Last year Transport for London (TfL) launched trial to gather “de-personalised WiFi connection data collected at 54 London Underground stations within Zones 1-4 to help improve the services it offers customers.”

But TechCrunch reports TfL has now turned down an FOI request asking for it to release the “full dataset of anonymized data for the London Underground Wifi Tracking Trial” — arguing that it can’t release the data as there is a risk of individuals being re-identified (and disclosing personal data would be a breach of UK data protection law).

“Although the MAC address data has been pseudonymised, personal data as defined under the [UK] Data Protection Act 1998 is data which relate to a living individual who can be identified from the data, or from those data and other information which is in the possession of, or is likely to come into the possession of, the data controller,” TfL writes in the FOI response in which it refuses to release the dataset.

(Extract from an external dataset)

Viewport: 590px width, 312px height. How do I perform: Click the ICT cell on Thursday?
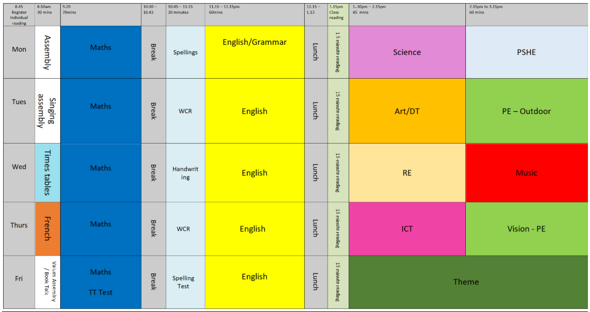coord(407,229)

A simply anonymized dataset does not contain name, home address, phone number or other obvious identifier. Yet, if individual’s patterns are unique enough, outside information can be used to link the data back to an individual. See below :

(A) Trace of an anonymized mobile phone user during a day.The dots represent the times and locations where the user made or received a call. Every time the user has such an interaction, the closest antenna that routes the call is recorded.

(B) The same user’s trace as recorded in a mobility database. The Voronoi lattice, represented by the grey lines, is an approximation of the antennas reception areas, the most precise location information available to us. The user’s interaction times are here recorded with a precision of one hour.

(C) The same individual’s trace when we lower the resolution of our dataset through spatial and temporal aggregation. Antennas are aggregated in clusters of size two, and their associated regions are merged. The user’s interaction is recorded with a precision of two hours. Such spatial and temporal aggregation render the 8:32 am and 9:15 am interactions indistinguishable.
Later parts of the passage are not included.